The line containing "This screenshot has height=812, width=1495." marks the end: quote every line from the start of the records below through it, word for word.

(Information shown)

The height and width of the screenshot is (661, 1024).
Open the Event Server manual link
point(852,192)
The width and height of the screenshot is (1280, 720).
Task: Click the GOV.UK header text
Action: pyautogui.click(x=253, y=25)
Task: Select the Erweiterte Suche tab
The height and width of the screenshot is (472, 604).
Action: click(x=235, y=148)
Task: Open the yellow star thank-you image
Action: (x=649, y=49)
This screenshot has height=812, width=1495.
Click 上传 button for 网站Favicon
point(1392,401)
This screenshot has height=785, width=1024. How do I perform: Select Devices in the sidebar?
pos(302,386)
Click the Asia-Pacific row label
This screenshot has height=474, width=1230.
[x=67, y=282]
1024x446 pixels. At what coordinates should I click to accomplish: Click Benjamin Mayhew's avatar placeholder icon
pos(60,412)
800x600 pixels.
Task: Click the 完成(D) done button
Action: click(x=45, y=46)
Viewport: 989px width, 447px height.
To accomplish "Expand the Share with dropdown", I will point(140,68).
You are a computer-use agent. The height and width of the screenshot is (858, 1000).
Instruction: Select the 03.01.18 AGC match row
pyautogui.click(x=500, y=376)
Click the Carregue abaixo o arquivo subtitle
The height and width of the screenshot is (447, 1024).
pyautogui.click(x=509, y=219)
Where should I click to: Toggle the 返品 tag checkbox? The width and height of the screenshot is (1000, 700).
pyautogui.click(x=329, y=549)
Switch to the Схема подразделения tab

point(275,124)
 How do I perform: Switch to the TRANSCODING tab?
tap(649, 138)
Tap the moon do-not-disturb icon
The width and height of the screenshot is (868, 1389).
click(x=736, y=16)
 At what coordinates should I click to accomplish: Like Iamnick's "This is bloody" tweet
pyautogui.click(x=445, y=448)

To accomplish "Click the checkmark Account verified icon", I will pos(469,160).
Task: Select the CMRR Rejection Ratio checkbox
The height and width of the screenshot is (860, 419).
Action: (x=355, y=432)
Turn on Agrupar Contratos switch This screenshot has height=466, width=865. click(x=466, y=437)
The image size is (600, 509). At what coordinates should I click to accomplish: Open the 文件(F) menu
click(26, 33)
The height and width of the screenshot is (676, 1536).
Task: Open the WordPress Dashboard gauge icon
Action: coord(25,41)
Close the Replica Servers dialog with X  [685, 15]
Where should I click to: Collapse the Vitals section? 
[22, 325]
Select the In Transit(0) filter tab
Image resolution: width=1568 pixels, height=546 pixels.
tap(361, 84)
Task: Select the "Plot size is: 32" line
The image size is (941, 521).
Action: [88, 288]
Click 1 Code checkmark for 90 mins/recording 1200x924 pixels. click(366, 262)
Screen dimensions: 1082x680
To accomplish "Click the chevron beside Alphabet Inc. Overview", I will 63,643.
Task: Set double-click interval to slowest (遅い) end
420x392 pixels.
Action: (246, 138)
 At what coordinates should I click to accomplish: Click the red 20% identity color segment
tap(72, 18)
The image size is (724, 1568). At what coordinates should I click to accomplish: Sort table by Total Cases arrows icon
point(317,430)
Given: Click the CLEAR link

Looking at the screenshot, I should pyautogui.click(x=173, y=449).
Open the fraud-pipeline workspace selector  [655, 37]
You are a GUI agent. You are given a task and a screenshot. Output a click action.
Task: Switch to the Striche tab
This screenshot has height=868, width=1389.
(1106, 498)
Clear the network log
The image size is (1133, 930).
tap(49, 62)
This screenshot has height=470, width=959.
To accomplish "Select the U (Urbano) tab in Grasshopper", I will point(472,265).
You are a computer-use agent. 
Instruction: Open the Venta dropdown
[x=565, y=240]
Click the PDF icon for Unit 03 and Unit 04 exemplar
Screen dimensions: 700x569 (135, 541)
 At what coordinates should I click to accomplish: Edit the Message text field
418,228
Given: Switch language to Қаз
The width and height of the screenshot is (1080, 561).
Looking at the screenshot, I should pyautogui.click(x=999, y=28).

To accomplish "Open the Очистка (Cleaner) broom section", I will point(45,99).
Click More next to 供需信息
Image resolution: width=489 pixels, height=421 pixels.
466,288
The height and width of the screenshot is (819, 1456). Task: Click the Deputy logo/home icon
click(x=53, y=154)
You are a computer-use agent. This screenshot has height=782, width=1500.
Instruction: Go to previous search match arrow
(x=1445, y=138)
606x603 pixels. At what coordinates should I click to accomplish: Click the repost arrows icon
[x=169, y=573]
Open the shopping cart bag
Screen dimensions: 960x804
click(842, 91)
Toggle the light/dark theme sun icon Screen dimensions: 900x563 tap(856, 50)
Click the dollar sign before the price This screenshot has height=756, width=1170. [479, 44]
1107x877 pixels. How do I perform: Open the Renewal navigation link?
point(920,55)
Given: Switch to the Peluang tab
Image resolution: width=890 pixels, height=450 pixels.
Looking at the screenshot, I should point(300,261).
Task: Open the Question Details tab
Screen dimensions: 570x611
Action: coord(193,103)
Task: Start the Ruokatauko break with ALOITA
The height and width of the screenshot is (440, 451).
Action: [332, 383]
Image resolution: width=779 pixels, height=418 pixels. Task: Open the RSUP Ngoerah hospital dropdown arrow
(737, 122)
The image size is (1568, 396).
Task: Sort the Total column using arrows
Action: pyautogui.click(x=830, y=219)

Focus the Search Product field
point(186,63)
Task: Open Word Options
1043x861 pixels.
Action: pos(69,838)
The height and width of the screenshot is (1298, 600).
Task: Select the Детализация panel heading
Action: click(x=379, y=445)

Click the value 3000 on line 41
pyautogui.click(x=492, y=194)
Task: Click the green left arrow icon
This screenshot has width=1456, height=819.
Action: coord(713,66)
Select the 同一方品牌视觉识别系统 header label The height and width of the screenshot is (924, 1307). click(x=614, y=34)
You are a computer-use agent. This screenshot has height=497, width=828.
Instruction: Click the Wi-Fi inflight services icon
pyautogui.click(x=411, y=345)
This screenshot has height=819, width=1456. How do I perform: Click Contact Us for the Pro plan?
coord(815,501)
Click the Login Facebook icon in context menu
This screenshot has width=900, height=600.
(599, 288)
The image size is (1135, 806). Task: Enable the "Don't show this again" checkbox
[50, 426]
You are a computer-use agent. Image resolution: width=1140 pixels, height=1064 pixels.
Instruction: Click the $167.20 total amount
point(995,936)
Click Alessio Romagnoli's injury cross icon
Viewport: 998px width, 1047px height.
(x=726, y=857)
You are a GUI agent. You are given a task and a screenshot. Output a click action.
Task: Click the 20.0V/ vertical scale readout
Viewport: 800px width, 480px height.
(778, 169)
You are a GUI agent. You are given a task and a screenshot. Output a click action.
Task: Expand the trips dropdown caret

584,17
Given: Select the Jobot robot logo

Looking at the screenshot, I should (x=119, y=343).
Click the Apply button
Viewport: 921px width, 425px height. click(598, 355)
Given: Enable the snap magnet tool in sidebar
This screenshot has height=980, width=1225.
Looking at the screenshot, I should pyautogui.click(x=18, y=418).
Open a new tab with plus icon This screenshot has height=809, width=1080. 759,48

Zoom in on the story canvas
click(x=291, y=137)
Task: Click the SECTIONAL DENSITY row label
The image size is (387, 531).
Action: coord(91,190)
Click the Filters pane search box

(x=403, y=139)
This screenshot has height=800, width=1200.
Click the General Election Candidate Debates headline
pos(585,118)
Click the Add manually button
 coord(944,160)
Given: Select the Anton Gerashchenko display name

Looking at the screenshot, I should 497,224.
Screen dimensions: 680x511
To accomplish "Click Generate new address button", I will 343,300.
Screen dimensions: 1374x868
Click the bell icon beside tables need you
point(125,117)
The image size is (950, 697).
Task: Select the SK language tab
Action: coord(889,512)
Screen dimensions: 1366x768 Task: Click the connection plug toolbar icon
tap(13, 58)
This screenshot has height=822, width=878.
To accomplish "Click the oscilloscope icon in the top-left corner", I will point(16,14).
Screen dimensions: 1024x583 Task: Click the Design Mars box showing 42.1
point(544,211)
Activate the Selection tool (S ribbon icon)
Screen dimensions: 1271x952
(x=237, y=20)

(End Information shown)

**Solution:**
The height and width of the screenshot is (661, 1024).
Open the Event Server manual link
point(852,192)
The width and height of the screenshot is (1280, 720).
Task: Click the GOV.UK header text
Action: pyautogui.click(x=253, y=25)
Task: Select the Erweiterte Suche tab
The height and width of the screenshot is (472, 604).
Action: click(x=235, y=148)
Task: Open the yellow star thank-you image
Action: (x=649, y=49)
This screenshot has height=812, width=1495.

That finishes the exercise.